Now to see the betas using the joint model requires again only the inversion of the submatrix of the loadings of the whole set of 5 pc-markers and postmultiplying the first 5 columns with that. This gives us the "loadings", if the 5 pcs are taken as axes of a coordinate system. We get
[42] beta = pca1[*,1..5]* inv(pca1[7..11,1..5]) || pca1[*,6]
beta pc1_1 pc1_2 pc2_1 pc2_2 pc2_3 c6
--------------------------------------------------------------
x1_1 0.994 -0.109 0 0 0 0
x1_2 0.994 0.109 0 0 0 0
--------------------------------------------------------------
x2_1 0 0 0.997 -0.078 -0.022 0
x2_2 0 0 0.999 -0.041 0.027 0
x2_3 0 0 0.993 0.119 -0.005 0
--------------------------------------------------------------
y 0.540 0.375 0.421 0.169 0.045 0.116
===============================================================
pc1_1 1 0 0 0 0 0
pc1_2 0 1 0 0 0 0
--------------------------------------------------------------
pc2_1 0 0 1 0 0 0
pc2_2 0 0 0 1 0 0
pc2_3 0 0 0 0 1 0
===============================================================
In short:
beta pc1_1 pc1_2 | pc2_1 pc2_2 pc2_3 | c6
---------------------------+-------------------------------+--------
y 0.540 0.375 | 0.421 0.169 0.045 | 0.116
===========================+===============================|========
In that joint model the "main direction" of the first set of independents has a beta-weight of 0.540 and the "main direction" of the second set of 0.421 . The value at $c6$ is here only for completeness: its square $0.116^2$ is the unexplained variance of the dependent item $y$.
Solution 2:
No. PCA returns mixtures of (typically dependent) variables that most contribute to observed variance. Linear regression does not mix variables while expressing the output variables as linear combinations of the input variables. (Linear combinations? Yes. Mixtures of input and output variables? No.)

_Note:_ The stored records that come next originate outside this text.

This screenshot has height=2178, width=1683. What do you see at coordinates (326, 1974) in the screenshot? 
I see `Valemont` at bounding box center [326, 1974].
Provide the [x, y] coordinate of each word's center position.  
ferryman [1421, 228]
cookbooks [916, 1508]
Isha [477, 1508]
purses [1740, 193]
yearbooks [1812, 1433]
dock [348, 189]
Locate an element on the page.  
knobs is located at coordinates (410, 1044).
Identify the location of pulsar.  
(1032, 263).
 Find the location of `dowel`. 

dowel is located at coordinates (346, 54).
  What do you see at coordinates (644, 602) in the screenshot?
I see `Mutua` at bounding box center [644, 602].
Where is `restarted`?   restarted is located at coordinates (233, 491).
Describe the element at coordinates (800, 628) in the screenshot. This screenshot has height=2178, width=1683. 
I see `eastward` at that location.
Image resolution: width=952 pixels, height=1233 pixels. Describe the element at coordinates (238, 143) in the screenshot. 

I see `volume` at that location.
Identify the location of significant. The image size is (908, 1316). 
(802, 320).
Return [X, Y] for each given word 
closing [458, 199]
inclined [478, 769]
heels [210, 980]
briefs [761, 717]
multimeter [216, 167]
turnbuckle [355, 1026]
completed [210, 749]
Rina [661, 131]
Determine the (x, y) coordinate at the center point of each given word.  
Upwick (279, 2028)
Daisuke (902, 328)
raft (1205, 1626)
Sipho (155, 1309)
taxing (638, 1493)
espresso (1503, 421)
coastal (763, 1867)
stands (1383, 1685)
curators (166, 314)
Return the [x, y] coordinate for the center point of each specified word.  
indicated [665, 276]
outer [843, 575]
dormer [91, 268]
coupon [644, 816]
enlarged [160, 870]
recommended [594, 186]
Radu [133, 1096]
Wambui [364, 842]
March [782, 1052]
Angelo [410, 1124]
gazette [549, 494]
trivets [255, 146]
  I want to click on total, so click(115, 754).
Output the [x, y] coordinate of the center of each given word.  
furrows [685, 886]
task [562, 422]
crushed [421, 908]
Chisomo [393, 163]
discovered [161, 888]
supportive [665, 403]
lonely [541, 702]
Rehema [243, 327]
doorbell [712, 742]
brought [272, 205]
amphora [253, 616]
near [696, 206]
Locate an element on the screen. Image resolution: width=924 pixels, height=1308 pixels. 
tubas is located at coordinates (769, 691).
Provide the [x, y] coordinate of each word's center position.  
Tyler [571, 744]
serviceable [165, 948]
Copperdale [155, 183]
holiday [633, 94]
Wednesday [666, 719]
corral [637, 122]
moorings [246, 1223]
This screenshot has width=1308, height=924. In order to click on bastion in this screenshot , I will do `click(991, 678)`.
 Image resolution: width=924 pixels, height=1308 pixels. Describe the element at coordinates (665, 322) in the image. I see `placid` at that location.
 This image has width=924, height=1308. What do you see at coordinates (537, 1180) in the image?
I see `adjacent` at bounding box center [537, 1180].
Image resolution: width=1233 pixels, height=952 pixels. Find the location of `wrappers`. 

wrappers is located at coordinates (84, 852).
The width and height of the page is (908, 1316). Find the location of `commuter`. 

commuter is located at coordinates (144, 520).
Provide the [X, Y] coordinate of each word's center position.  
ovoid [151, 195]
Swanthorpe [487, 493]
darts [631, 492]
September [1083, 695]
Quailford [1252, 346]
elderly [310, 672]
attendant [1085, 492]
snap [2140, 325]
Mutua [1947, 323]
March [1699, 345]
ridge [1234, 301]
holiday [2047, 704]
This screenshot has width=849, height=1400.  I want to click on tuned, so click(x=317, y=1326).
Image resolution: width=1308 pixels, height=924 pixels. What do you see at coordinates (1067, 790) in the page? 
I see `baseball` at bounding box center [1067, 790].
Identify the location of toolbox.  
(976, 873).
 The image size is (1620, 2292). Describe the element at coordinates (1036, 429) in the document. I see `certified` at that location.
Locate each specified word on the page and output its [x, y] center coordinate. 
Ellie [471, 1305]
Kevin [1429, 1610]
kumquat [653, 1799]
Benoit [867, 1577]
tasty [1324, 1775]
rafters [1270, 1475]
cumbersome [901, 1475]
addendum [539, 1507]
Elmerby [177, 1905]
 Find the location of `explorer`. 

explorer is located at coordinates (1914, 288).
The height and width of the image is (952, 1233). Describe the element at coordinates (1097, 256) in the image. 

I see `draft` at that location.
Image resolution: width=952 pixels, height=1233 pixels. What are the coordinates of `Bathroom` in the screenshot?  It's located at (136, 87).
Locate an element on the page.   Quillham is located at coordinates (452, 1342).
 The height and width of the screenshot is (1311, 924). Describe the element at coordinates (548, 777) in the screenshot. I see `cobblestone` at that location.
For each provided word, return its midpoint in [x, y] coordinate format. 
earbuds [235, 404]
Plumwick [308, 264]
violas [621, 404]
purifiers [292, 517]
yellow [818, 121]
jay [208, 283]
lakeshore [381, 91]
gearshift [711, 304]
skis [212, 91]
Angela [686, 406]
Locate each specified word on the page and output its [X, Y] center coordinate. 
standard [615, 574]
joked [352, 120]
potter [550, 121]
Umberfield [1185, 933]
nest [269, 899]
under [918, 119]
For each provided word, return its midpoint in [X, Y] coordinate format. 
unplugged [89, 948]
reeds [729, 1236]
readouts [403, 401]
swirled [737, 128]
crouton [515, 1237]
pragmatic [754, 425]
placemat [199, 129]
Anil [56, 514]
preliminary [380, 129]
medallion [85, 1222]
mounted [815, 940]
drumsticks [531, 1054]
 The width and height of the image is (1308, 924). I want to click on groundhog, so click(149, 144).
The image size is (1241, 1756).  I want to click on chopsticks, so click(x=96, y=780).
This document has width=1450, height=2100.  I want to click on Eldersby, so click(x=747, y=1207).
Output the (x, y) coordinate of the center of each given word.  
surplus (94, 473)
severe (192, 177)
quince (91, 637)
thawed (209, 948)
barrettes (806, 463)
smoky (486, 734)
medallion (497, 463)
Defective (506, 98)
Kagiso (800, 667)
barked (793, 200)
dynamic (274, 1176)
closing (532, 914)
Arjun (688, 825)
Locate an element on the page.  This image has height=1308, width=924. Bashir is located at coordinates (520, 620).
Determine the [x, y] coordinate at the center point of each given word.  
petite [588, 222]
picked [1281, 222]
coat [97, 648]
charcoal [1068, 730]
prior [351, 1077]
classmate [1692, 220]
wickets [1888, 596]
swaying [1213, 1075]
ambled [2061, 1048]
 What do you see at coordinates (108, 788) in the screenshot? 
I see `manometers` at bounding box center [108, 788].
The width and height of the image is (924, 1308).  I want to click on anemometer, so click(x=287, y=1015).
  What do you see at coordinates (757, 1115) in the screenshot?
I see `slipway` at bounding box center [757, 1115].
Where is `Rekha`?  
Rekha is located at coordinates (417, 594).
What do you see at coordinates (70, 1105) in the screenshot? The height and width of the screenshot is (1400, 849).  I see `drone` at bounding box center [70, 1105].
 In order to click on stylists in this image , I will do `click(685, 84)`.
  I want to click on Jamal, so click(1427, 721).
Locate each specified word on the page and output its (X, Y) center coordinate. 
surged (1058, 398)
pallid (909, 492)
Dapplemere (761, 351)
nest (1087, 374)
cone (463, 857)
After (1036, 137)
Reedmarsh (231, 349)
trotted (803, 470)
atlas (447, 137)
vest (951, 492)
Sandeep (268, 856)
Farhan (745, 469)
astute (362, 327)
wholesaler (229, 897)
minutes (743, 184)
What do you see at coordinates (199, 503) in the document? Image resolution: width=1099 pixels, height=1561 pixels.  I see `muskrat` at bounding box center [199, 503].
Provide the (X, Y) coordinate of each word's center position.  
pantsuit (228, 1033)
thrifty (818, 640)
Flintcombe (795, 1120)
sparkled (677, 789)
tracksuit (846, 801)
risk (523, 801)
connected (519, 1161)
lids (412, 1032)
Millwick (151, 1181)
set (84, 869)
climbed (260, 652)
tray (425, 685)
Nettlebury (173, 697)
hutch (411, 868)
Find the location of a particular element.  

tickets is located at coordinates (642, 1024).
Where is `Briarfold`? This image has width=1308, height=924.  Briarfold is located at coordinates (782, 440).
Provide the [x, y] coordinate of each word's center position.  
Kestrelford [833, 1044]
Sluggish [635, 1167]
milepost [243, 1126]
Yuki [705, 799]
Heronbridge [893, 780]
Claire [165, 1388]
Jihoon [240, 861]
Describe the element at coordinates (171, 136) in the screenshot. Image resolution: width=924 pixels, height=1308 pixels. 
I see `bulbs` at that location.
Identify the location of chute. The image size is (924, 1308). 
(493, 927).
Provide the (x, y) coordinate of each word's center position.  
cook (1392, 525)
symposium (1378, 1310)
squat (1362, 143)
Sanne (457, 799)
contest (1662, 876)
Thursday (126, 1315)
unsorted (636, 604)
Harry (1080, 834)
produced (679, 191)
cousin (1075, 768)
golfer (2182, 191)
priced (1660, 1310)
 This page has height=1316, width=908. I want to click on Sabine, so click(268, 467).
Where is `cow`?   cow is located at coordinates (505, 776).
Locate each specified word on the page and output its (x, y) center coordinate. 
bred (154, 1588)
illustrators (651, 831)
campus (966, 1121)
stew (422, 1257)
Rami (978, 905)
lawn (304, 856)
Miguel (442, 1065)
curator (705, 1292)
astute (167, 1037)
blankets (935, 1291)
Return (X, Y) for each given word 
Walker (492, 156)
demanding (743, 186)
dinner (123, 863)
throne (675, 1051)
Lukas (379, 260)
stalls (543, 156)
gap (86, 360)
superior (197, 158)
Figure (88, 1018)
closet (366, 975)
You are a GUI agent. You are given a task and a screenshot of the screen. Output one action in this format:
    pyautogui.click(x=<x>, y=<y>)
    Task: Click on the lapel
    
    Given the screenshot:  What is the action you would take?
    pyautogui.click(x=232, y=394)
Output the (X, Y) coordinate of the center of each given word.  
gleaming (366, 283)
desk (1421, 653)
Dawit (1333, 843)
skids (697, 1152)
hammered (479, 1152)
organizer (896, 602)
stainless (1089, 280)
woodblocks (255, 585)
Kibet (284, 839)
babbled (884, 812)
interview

PCA is computed by singular value decomposition. Linear regression is not. Consequences: linear regression misbehaves if two or more input variables are correlated (i.e., the system is rank deficient), typically producing outputs sensitively dependent on noise. PCA merges the (almost) indistinguishable variables together and continues giving sane results. This merging of strongly correlated variables can result in reduction in the apparent dimensionality of the system, generally improving explanatory power and prediction.
The process of using PCA for linear regression is called Principal Component Regression.